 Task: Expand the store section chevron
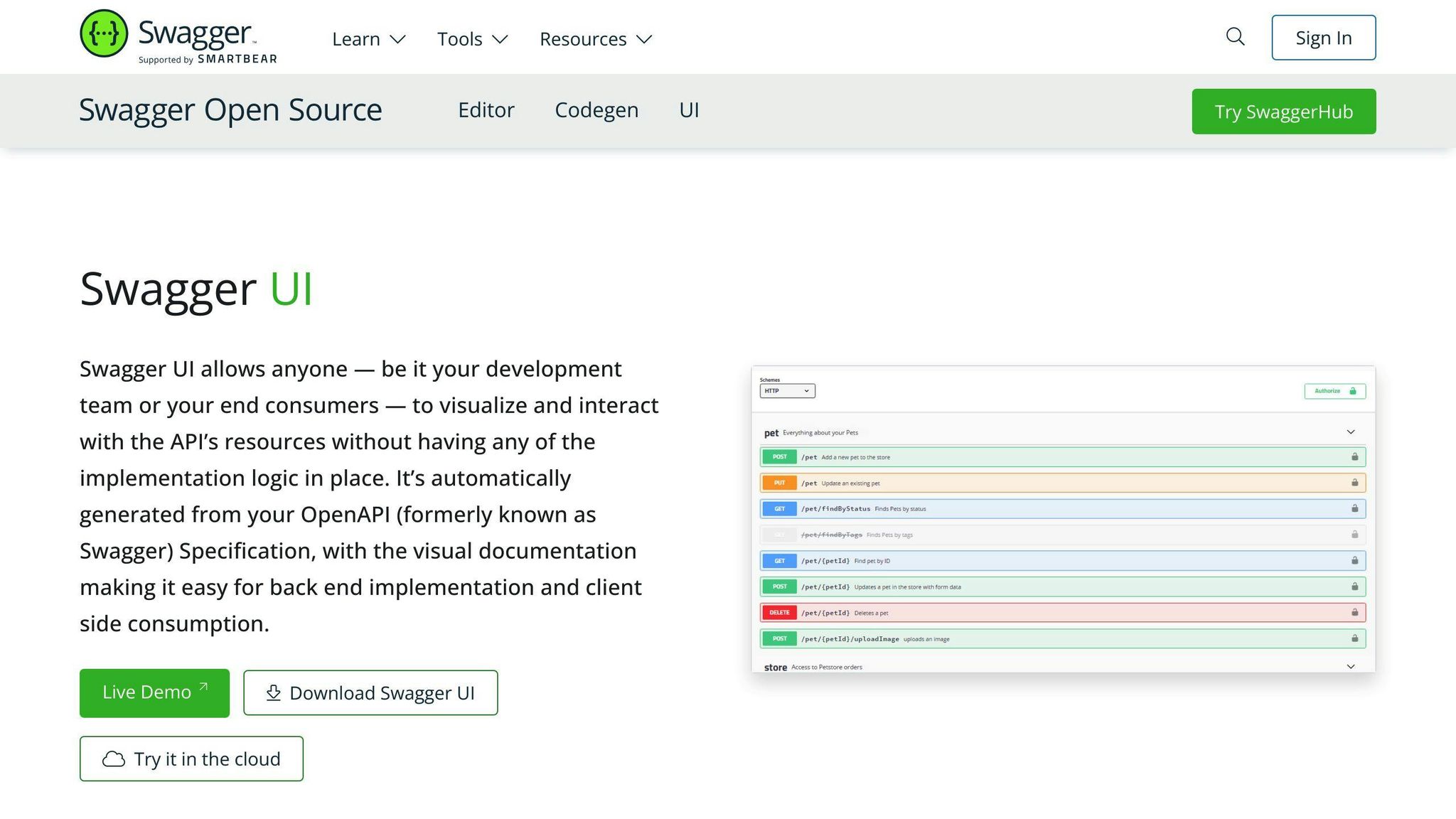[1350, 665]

---

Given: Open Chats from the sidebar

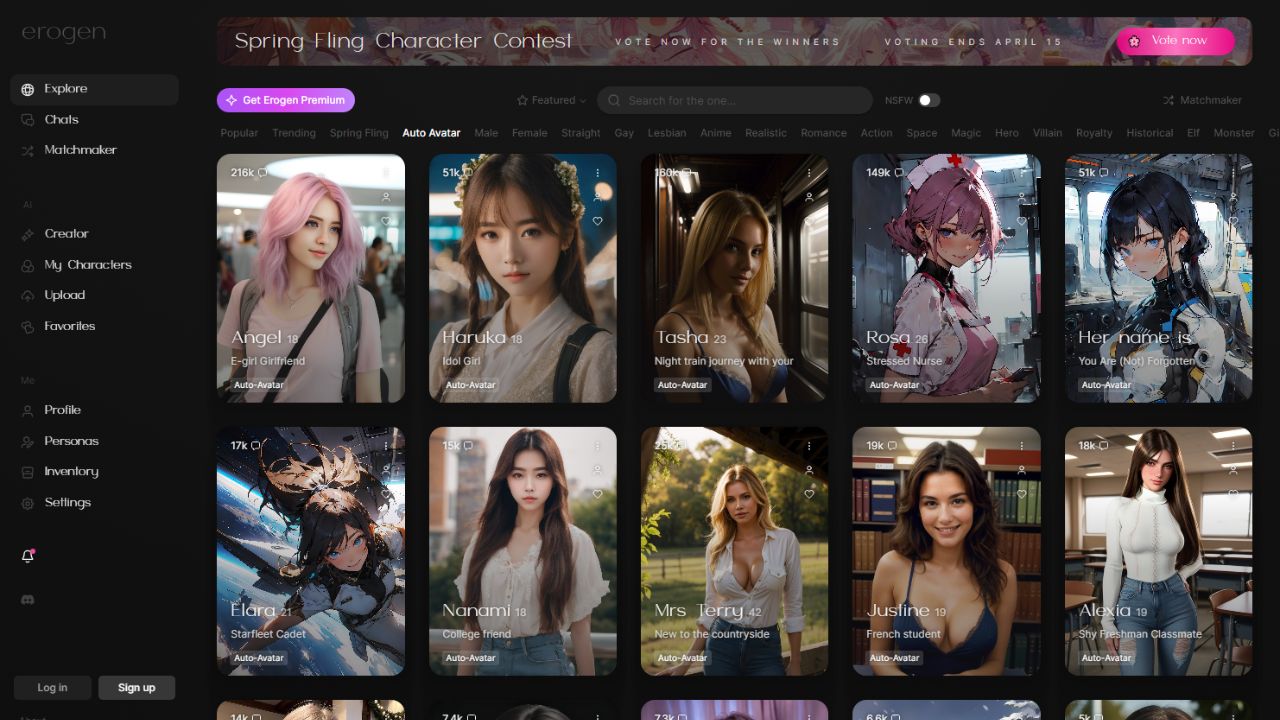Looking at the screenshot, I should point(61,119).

* * *

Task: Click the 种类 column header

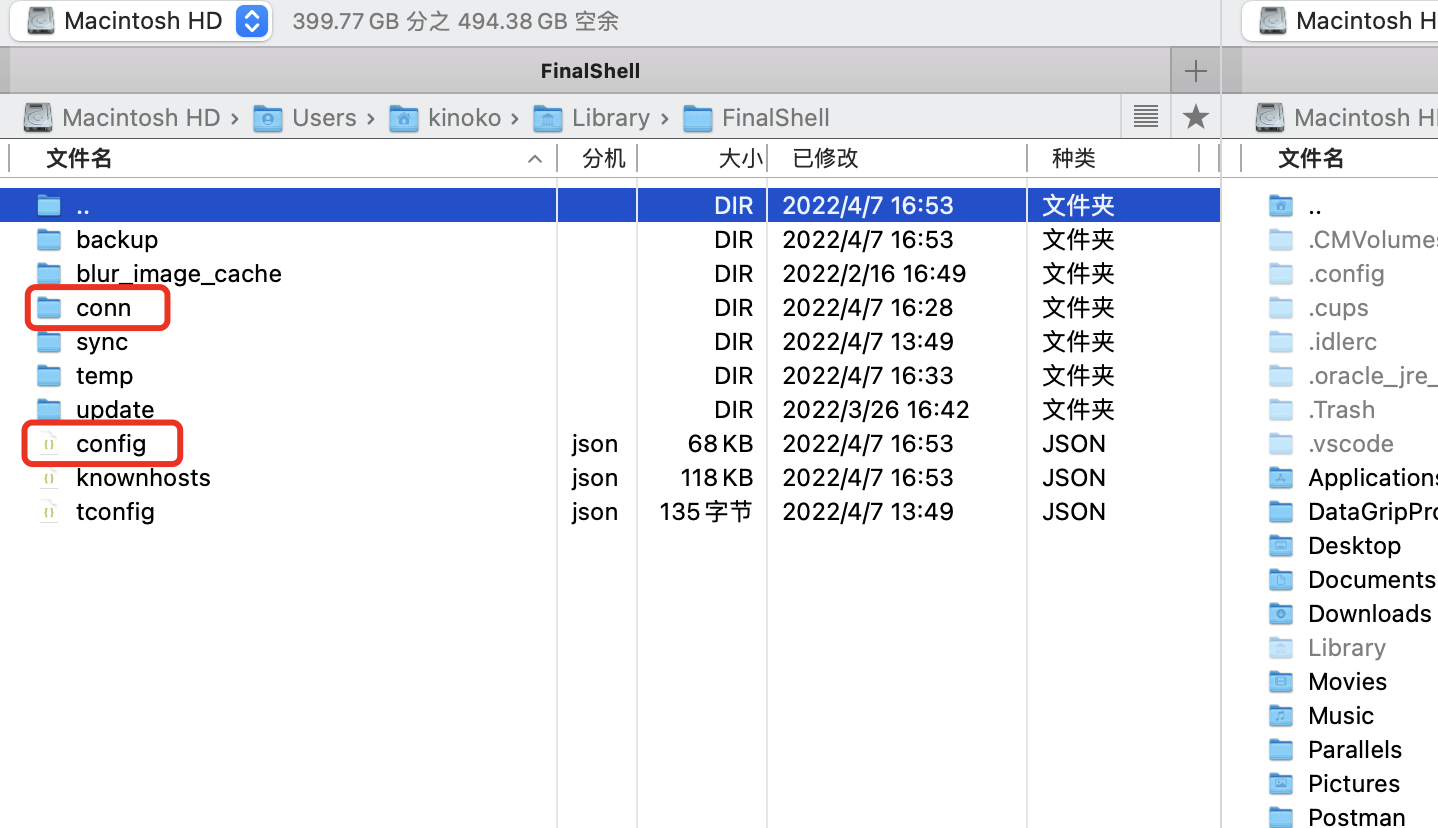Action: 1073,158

Work to do:
From the entries above, list each line that contains the string "Task". Treat uppercase and lowercase as different.

Full response:
 Task: Expand the store section chevron
Task: Click the 种类 column header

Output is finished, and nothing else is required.